Next has strong Christmas after shunning Black Friday

Next provides early indication that high street had solid Christmas

Next has strong Christmas after shunning Black Friday
Next sales rose 2.9pc year-on-year in the run-up to Christmas Credit: Photo: Jane Mingay

Next has calmed fears that the high street suffered a difficult Christmas due to widespread discounting by reporting a solid increase in sales.

The FTSE 100 high street retailer said that sales rose 2.9pc year-on-year between October 28 and December 24, which was at the top end of City expectations.

Shares in Next rose by 220p, or 3pc, to £67.35 following the update.

The figures from Next provide the first evidence that the high street enjoyed a better Christmas than feared. Warm weather in autumn and widespread discounting on Black Friday in November prompted fears that clothing retailers could struggle to sell products at full-price. Next was forced to issue a profit warning in October as the warmer-than-average weather dampened demand for winter coats and jackets.

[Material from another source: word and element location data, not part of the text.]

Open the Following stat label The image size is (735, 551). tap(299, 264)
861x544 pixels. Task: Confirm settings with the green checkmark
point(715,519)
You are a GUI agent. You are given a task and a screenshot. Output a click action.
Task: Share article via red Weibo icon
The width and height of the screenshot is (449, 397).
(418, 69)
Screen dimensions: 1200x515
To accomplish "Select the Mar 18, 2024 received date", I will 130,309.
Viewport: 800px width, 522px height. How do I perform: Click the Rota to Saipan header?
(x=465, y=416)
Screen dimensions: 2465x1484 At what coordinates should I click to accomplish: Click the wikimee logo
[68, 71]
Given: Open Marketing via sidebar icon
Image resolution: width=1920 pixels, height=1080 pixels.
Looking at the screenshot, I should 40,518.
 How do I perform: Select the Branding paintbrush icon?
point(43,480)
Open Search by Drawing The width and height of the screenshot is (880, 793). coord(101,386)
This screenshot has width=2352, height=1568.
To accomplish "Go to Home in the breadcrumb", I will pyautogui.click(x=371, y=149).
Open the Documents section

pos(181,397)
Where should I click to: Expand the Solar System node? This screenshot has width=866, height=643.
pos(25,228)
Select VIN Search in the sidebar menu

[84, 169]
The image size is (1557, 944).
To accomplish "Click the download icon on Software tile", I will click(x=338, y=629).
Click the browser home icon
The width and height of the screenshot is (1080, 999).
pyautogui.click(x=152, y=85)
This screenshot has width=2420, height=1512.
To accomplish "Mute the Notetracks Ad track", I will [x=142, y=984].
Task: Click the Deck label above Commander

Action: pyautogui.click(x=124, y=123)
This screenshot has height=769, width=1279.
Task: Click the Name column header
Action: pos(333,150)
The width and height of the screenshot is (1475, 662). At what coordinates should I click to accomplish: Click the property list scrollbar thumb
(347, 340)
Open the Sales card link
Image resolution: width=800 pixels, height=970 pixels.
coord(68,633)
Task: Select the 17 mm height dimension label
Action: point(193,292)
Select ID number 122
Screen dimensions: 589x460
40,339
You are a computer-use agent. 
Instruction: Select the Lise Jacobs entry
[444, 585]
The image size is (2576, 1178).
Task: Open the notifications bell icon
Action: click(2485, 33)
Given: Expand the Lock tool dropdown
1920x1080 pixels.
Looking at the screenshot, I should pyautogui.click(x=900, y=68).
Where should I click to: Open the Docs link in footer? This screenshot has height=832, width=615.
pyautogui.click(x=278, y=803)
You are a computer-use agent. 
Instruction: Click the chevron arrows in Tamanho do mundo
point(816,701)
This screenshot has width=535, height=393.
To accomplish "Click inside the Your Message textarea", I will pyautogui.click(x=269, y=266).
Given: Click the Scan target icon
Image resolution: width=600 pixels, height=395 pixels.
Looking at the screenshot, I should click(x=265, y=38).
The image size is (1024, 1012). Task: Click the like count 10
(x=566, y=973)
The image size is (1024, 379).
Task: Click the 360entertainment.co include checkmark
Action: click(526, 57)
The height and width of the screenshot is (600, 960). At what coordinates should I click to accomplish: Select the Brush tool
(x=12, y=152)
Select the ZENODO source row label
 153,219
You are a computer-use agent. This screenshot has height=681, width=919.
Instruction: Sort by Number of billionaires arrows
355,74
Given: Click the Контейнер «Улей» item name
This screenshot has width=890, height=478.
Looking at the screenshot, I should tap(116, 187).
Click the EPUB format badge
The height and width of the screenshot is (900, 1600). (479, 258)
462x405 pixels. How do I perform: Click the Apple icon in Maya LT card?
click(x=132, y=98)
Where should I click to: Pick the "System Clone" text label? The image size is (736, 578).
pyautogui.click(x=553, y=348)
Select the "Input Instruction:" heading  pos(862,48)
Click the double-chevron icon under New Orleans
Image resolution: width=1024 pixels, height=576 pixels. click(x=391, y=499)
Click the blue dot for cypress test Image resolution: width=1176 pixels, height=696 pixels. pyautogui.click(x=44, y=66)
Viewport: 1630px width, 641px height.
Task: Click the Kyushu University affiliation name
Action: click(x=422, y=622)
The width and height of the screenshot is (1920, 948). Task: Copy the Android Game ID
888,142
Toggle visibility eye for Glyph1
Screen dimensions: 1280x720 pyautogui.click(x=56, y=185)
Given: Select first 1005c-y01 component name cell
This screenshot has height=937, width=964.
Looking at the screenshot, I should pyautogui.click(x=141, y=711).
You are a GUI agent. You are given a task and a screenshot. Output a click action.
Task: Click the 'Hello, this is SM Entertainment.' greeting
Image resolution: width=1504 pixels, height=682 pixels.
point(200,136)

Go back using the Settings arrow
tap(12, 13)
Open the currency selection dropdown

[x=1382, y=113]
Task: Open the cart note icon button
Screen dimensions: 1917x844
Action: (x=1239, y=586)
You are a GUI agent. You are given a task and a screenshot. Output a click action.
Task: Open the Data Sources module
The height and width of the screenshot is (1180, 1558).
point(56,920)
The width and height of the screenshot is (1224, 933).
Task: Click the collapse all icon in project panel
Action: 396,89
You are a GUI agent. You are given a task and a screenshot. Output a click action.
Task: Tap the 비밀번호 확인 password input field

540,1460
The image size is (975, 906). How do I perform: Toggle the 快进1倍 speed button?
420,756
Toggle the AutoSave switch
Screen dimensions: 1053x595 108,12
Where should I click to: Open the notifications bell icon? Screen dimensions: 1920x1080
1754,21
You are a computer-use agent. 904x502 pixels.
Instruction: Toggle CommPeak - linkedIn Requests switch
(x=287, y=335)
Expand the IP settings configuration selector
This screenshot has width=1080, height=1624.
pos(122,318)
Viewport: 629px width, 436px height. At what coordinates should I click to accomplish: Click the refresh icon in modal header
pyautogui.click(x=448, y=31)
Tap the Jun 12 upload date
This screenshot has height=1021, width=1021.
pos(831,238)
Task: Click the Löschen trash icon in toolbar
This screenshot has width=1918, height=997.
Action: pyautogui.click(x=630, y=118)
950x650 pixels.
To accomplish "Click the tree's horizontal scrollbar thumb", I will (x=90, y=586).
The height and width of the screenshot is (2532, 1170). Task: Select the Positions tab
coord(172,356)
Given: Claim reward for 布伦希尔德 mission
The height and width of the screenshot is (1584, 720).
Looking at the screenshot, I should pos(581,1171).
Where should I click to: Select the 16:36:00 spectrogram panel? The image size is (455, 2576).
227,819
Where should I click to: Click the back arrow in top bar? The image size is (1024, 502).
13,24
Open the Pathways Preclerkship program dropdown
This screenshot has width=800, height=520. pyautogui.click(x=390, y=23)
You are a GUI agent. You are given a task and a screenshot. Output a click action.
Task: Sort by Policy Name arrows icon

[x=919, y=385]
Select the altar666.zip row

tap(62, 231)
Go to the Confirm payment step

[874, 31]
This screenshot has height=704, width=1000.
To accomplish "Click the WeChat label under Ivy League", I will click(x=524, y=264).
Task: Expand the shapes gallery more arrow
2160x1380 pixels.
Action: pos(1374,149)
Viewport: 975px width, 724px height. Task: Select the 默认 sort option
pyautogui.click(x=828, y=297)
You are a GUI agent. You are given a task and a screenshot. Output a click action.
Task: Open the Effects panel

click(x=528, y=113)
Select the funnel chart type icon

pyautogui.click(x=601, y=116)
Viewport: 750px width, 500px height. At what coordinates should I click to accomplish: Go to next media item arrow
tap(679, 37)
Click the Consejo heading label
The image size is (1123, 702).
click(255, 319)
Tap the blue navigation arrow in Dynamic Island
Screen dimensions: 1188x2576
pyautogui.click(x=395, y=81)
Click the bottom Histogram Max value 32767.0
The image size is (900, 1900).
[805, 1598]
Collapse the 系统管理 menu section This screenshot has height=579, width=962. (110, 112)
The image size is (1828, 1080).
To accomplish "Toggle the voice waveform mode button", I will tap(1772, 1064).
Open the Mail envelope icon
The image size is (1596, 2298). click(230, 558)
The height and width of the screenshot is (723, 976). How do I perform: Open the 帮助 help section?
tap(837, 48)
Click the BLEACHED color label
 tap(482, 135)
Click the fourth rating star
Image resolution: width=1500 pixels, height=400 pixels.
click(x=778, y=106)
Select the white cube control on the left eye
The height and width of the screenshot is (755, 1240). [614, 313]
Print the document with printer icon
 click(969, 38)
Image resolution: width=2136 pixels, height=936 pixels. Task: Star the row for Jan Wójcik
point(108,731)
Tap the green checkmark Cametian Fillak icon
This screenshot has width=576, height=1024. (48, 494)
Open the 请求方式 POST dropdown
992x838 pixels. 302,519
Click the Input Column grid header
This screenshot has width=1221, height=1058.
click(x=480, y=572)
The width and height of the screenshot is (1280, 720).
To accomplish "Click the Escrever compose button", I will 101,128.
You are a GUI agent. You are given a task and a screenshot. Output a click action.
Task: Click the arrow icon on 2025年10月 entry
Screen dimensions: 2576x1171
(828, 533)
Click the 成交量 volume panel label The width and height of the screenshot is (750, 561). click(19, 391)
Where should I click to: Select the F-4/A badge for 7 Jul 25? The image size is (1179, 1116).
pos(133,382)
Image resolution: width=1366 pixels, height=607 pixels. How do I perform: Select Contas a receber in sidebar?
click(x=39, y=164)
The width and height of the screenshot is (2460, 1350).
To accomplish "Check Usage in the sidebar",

However, Lord Wolfson, chief executive of Next, said that sales of winter clothing was boosted by a drop in temperatures before Christmas and a late surge in online orders.

“Funnily enough we finished broadly where we said we would start,” Lord Wolfson said of the company’s performance. “In the context of the start of the year, I am really pleased. In the context of where we thought we could get to in the middle of the year, I am disappointed.”

The increase in Next sales included a 0.5pc rise in store sales and a 7.5pc uptick in its online business, Next Directory. For the financial year from the end of January to December 24, Next sales were up 7.7pc.

The performance of Next over Christmas and in the early stages of its Boxing Day sale means Lord Wolfson increased the forecast for the company’s annual profits by £5m to £775m. This represents an 11.5pc rise on last year’s profits. Lord Wolfson also announced that Next, which has returned £361m in share buy backs and special dividends over the last year, will pay another 50p dividend on February 2.

Although Next’s figures will boost hopes that rival high street chains such as Marks & Spencer also enjoyed a robust Christmas, the retailer has consistently outperformed its rivals in recent years. Next also avoids discounting products until December 25 and shunned the Black Friday sales, although Lord Wolfson said the company benefited from the overall uptick in retail sales.

“On Black Friday itself, we had a very good day. We think people took the day off work to go shopping,” he stated.

Nick Bubb, retail analyst, said: “Just like last year, Next has managed to allay fears about the impact of the apparent discounting frenzy pre-Xmas on the high street.”

However, Tony Shiret at BESI, said he was a “little surprised” that Next did not upgrade its profits forecast more given the growth in sales.

He said: “We felt that the Next retail sales were better than might have been expected and that this should have had more gearing to the bottom line.